● **Challenge**
Reproduce verbatim the lines of the data below, beginning with the line that contains "Task: Sort table by Status column" and ending after the line that contains "[x=238, y=99]".
━━ Data extract ━━
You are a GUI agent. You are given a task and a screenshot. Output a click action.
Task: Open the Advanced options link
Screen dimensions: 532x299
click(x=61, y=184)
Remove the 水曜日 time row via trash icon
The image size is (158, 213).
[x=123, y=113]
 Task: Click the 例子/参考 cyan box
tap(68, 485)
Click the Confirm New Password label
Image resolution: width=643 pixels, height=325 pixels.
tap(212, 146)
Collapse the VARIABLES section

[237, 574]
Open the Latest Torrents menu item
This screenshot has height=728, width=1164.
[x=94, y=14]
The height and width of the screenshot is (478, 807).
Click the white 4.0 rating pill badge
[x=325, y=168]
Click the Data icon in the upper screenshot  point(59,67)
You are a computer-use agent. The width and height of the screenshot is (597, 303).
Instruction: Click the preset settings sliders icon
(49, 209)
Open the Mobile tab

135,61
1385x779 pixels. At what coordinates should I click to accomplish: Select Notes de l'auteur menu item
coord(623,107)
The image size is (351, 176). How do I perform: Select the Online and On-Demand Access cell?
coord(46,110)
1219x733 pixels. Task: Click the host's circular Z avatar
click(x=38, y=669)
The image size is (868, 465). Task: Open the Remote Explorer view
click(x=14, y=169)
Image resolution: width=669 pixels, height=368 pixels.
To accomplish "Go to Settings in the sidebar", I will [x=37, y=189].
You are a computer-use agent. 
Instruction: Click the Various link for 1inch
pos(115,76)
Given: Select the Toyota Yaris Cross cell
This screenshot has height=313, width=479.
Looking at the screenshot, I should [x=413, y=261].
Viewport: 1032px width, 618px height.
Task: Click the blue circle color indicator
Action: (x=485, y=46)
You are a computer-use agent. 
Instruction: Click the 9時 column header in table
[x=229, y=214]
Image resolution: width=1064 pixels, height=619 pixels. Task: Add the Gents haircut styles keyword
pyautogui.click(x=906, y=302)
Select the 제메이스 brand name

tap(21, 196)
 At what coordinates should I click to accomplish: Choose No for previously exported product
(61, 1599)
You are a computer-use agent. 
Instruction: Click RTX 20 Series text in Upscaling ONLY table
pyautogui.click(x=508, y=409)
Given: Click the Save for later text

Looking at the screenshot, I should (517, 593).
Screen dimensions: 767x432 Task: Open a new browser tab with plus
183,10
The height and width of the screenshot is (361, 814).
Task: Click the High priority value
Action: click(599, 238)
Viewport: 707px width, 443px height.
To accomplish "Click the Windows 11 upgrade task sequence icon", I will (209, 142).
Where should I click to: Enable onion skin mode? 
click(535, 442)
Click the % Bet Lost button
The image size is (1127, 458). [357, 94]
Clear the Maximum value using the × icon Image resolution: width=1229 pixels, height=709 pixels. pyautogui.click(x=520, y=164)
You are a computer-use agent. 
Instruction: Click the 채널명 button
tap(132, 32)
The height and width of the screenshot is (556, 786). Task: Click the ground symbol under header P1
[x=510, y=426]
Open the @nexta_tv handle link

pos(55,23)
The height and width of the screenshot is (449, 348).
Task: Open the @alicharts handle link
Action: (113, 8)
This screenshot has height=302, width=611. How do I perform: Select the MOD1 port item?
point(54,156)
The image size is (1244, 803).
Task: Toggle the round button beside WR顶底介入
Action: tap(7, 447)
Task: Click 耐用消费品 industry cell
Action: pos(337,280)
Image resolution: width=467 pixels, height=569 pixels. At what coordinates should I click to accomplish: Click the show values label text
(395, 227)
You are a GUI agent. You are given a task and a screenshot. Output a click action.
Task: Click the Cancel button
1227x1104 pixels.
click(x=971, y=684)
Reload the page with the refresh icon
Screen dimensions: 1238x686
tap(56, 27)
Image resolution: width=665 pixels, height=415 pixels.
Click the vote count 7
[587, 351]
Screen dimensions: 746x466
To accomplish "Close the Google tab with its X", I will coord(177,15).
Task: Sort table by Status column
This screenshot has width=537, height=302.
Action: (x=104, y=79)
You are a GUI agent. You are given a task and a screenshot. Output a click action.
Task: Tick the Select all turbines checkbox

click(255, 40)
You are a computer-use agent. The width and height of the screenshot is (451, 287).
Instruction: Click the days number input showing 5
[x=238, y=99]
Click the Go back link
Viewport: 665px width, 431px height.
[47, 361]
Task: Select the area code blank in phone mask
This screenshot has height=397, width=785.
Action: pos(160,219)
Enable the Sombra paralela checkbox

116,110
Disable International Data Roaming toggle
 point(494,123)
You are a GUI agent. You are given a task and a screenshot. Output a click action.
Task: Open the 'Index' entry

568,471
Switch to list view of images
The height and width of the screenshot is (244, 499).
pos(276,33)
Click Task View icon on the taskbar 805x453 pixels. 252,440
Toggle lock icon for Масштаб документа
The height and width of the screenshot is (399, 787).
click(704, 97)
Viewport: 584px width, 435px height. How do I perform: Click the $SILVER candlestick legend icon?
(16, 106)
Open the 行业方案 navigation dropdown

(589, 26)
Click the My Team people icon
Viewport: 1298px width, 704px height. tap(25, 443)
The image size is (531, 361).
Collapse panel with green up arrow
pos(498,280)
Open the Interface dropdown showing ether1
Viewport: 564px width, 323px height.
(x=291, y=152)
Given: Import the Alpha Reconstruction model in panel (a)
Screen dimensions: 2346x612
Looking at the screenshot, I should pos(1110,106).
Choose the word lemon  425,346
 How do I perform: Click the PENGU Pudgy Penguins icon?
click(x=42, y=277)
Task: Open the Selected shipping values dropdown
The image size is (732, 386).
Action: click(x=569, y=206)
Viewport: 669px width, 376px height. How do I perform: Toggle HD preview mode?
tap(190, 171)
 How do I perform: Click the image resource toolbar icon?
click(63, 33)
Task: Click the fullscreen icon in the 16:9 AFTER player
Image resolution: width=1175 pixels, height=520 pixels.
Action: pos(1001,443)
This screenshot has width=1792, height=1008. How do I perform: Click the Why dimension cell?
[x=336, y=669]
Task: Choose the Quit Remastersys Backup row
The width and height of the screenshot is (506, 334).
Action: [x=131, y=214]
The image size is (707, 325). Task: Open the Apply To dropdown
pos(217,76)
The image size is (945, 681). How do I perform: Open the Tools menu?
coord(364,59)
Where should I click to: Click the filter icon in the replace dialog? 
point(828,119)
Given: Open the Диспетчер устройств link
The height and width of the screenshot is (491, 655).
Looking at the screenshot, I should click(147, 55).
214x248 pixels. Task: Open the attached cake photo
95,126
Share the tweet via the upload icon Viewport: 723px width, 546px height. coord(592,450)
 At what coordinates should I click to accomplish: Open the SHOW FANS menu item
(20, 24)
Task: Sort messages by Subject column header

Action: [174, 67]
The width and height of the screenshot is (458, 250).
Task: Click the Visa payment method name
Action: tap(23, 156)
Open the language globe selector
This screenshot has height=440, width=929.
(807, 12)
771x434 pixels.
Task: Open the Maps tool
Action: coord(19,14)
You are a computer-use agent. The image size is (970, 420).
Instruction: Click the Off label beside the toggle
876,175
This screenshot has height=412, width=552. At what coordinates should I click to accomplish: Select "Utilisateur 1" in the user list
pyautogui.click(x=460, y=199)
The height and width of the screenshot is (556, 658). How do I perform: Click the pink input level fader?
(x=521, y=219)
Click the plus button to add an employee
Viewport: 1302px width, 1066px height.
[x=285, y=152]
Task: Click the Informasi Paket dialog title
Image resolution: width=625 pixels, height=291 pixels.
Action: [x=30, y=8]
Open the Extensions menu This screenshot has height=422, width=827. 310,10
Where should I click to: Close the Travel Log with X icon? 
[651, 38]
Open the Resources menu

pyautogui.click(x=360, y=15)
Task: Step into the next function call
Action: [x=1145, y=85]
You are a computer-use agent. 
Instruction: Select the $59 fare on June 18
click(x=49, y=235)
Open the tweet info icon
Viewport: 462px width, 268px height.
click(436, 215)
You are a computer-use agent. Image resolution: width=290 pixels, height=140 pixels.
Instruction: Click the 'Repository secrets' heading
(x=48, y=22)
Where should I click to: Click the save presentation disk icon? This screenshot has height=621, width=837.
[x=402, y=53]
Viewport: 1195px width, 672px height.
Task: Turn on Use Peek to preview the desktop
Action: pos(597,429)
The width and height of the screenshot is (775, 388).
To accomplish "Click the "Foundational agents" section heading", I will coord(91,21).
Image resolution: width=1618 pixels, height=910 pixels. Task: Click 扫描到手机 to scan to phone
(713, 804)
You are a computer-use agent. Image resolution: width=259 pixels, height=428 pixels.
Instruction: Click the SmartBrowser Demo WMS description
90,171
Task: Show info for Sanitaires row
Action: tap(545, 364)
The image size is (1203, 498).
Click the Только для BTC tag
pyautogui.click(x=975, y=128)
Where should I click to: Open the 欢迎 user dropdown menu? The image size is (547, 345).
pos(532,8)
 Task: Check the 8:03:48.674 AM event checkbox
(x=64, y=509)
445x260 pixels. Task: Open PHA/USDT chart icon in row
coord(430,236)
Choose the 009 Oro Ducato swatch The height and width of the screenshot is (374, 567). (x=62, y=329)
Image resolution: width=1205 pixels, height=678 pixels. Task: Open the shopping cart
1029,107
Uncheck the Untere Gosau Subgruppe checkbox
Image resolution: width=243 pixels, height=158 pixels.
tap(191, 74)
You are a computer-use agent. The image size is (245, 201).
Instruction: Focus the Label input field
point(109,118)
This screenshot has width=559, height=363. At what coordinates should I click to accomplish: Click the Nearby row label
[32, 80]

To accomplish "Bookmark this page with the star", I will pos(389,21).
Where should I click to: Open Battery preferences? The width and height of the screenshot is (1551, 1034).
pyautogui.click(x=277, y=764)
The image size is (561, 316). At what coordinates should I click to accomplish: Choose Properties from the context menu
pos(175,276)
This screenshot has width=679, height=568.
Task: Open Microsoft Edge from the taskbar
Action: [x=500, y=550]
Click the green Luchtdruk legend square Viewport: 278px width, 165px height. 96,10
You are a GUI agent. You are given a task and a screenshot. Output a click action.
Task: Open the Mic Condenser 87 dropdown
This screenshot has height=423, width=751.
━━━
● **Result of the exercise**
Task: Sort table by Status column
This screenshot has width=537, height=302.
Action: (x=104, y=79)
You are a GUI agent. You are given a task and a screenshot. Output a click action.
Task: Tick the Select all turbines checkbox

click(255, 40)
You are a computer-use agent. The width and height of the screenshot is (451, 287).
Instruction: Click the days number input showing 5
[x=238, y=99]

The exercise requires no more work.